Newly married Elizabeth Dobbs finds herself alone, surrounded by Confederate sympathizers on the Missouri/Kansas border, while her husband, Wid, fights in the Union Army during the Civil War. She copes with pregnancy and loss of her child, runs the family farm, and is threatened by armies and guerillas from both sides. She is unsure whom she can trust.
Wid returns at the end of the war, broken in body and spirit. When he dies, Elizabeth creates a new life for herself as a businesswoman and community activist.
Elizabeth, as an old woman, looks back on the history that she lived through without moving more than five miles from where she started life.
Virginia van Druten lives with her husband, a retired physician, in the San Francisco area. The story was loosely based on actual events, with fictionalized characters.
The author's great-grandfather fought in the Union Army, was captured and imprisoned at Andersonville. The story of his wife left at home is entirely imagined. Researching and writing this first novel was a journey of discovery.
July 3, 1858, was a hot, muggy, dirty day in Independence, Missouri. Although the sun shone harshly, intermittent rains the previous days had left mud puddles. The town square was mired by livestock and drovers, and by farmers bringing their wagon loads of wares to market.
Three men on foot, with shirts and dungarees plastered to their sweating bodies, tried to move a buffalo out of a pen to be slaughtered for the Independence Day picnic.
Two of them held the animal between tightly stretched ropes tied around its horns. The third man whooped and swung his dusty hat at the rear of the beast, encouraging it on. One of the men slipped in a pile of greasy dung, losing his footing and his hold on the rope. Feeling the slack, the buffalo plowed through the enclosure fence, and the chase was on. Men and boys rushed forward on foot or mule or horse, carrying guns or clubs, shouting and yelling.
A girl, leaning over the hitching post outside her father's emporium, saw the beast heading her way.
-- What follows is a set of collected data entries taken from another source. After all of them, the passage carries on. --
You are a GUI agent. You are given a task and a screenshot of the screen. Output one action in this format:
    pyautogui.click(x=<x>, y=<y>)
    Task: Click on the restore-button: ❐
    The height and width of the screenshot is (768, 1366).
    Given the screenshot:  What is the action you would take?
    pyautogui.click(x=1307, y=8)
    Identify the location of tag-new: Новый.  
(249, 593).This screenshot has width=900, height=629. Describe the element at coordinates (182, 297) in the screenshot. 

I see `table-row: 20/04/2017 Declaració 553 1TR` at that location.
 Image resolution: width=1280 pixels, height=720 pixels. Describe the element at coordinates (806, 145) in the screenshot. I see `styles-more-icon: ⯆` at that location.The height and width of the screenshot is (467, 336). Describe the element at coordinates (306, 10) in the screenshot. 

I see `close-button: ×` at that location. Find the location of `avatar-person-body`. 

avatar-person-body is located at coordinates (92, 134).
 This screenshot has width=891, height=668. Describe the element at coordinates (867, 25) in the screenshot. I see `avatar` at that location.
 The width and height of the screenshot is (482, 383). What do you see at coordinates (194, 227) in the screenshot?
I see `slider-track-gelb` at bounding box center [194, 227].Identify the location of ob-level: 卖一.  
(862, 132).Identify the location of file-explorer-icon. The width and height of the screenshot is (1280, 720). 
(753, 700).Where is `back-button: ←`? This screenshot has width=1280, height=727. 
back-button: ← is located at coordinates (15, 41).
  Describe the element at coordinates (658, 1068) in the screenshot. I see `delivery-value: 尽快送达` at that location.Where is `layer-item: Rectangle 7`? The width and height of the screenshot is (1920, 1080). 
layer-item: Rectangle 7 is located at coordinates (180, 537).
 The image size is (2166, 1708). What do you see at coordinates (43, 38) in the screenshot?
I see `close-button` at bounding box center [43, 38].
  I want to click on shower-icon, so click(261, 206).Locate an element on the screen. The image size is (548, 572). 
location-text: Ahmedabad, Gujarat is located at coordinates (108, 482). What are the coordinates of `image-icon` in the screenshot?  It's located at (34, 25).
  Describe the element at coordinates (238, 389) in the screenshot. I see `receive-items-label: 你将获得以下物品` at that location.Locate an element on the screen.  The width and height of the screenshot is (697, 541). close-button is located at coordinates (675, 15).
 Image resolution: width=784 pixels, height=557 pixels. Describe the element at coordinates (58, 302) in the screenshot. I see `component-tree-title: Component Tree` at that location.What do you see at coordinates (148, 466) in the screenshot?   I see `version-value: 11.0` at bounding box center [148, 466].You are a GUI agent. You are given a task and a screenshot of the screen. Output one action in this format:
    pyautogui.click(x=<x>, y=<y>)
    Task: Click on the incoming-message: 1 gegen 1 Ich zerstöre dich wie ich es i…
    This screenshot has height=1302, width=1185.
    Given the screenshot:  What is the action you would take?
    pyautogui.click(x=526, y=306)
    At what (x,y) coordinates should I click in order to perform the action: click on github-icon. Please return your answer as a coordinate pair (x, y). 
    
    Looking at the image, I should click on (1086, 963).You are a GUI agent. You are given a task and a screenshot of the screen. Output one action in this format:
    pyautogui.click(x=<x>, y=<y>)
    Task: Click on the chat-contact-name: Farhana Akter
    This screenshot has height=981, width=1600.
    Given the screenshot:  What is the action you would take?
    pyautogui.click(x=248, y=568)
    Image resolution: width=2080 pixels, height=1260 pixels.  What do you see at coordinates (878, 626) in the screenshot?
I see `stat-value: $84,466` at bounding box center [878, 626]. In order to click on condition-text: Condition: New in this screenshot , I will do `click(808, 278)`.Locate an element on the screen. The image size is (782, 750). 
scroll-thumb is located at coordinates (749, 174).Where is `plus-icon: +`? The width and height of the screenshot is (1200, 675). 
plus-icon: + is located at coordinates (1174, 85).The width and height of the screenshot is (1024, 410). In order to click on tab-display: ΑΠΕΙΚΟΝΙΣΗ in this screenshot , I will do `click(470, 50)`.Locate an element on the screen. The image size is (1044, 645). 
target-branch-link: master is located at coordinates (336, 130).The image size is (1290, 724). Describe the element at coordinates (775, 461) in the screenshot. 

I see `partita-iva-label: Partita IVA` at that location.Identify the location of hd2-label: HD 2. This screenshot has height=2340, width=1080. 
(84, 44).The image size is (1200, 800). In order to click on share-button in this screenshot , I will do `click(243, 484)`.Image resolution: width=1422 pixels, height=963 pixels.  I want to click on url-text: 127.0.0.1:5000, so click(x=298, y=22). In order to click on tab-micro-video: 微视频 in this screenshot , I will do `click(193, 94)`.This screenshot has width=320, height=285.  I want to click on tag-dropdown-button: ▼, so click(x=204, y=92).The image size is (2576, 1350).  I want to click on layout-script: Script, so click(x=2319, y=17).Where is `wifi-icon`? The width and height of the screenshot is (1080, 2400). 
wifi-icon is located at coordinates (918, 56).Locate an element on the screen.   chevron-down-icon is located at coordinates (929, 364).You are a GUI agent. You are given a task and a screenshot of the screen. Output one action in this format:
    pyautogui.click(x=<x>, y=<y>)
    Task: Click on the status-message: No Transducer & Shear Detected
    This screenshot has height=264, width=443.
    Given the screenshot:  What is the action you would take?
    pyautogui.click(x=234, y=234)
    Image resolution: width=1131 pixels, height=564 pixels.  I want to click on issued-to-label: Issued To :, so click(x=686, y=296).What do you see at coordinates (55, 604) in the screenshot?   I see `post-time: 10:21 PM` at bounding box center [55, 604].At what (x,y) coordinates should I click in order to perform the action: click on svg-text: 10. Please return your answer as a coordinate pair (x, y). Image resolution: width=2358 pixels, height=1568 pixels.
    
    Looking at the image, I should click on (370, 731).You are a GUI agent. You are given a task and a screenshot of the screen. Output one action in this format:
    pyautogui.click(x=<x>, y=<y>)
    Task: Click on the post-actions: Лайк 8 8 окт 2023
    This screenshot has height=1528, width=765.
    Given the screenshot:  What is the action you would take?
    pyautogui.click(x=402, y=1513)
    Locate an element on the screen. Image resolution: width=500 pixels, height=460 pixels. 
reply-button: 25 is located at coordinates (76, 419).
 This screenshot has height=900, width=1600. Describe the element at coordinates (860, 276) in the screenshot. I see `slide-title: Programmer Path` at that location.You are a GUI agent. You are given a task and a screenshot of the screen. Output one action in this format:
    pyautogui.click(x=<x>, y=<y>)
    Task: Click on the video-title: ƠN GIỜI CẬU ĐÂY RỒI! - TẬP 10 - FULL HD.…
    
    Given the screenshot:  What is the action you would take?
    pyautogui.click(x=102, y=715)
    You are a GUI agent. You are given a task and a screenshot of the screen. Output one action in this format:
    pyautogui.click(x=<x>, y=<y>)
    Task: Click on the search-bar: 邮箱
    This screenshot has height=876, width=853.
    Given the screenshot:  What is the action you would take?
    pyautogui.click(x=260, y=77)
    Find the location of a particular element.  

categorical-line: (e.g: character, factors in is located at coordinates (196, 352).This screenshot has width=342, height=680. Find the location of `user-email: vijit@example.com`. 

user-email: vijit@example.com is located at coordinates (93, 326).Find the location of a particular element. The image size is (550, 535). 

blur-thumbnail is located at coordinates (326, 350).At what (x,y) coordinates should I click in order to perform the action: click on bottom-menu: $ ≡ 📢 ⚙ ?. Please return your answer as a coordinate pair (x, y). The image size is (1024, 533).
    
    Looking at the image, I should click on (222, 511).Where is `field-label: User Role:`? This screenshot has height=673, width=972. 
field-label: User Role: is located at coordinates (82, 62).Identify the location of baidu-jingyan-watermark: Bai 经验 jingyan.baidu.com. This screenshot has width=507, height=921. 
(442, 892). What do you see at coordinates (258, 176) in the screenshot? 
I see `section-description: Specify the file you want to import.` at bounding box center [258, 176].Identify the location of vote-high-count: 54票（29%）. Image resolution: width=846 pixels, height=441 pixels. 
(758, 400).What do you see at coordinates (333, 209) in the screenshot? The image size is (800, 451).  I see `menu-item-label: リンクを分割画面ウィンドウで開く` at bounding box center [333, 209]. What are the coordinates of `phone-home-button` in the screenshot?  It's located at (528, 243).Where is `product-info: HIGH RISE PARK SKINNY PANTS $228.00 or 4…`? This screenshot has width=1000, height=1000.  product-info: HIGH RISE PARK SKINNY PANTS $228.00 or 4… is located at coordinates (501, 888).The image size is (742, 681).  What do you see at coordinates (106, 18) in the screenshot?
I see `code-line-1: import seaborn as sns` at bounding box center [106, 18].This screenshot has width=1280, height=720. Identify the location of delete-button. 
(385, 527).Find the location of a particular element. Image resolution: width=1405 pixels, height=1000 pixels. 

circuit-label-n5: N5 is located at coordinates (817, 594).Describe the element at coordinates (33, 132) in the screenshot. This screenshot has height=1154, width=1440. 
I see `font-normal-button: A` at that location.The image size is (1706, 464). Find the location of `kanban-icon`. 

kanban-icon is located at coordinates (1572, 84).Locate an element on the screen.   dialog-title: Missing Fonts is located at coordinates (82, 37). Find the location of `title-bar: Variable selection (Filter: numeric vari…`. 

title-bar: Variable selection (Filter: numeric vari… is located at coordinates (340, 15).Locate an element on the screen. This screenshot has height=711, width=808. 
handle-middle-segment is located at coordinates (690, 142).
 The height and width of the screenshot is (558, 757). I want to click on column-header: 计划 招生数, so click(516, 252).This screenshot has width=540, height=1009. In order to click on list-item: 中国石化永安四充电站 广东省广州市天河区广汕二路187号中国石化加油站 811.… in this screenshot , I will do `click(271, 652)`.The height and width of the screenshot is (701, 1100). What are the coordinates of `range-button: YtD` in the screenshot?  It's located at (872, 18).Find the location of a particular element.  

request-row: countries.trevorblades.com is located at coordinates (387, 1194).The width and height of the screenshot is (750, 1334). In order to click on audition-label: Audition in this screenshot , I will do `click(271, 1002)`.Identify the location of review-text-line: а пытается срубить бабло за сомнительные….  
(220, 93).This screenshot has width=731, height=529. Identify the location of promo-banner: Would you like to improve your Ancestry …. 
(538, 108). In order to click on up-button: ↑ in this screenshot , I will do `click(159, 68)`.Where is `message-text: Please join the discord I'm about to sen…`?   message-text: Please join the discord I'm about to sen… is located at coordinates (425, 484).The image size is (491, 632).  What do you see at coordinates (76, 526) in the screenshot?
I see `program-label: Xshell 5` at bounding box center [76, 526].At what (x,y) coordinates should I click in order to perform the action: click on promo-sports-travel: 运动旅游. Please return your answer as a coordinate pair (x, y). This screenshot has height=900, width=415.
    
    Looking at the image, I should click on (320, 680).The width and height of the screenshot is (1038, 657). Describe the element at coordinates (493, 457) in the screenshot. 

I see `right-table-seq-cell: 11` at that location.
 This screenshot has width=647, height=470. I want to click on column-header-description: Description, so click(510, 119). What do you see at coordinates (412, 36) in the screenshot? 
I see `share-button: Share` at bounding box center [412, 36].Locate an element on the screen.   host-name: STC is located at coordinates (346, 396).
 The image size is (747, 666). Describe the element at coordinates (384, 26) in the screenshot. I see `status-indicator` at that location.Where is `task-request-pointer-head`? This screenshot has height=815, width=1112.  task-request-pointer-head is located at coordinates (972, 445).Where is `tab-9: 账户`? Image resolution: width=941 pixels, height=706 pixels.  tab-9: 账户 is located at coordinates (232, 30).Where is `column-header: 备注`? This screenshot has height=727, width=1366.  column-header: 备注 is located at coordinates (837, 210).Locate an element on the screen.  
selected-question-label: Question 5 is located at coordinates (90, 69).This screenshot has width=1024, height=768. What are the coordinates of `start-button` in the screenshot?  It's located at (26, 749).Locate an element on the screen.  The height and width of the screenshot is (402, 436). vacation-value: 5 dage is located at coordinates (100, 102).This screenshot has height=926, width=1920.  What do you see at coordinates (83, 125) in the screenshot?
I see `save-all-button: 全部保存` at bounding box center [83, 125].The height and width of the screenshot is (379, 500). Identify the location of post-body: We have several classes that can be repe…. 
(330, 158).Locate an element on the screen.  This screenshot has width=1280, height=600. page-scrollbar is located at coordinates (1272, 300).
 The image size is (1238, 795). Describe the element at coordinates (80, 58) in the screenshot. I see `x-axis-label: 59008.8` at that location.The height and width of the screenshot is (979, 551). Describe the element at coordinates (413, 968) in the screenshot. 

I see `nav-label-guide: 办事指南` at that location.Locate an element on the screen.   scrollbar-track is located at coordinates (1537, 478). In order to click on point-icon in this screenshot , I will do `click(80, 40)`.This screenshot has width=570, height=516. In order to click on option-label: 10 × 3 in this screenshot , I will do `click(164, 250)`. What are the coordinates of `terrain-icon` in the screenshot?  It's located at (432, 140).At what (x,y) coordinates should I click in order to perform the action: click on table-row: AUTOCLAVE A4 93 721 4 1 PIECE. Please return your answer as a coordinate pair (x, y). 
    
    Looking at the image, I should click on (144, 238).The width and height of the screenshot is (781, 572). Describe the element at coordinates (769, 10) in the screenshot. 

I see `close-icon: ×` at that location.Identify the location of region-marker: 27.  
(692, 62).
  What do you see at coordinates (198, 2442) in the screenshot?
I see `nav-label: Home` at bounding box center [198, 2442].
She was too terrified to move, her legs almost collapsing beneath her. Her face lost all color.
A man appeared through the kicked-up dust, running for a spot between the animal and the girl. He stopped, took a firm stance, and fired his pistol. Twice. The buffalo fell to its knees about one hundred feet from the girl.
Bystanders ran to her aid. She looked for the man who had fired the shots. He was already walking away once she was tended to. But one glimpse was enough. She knew this was the man of her heart.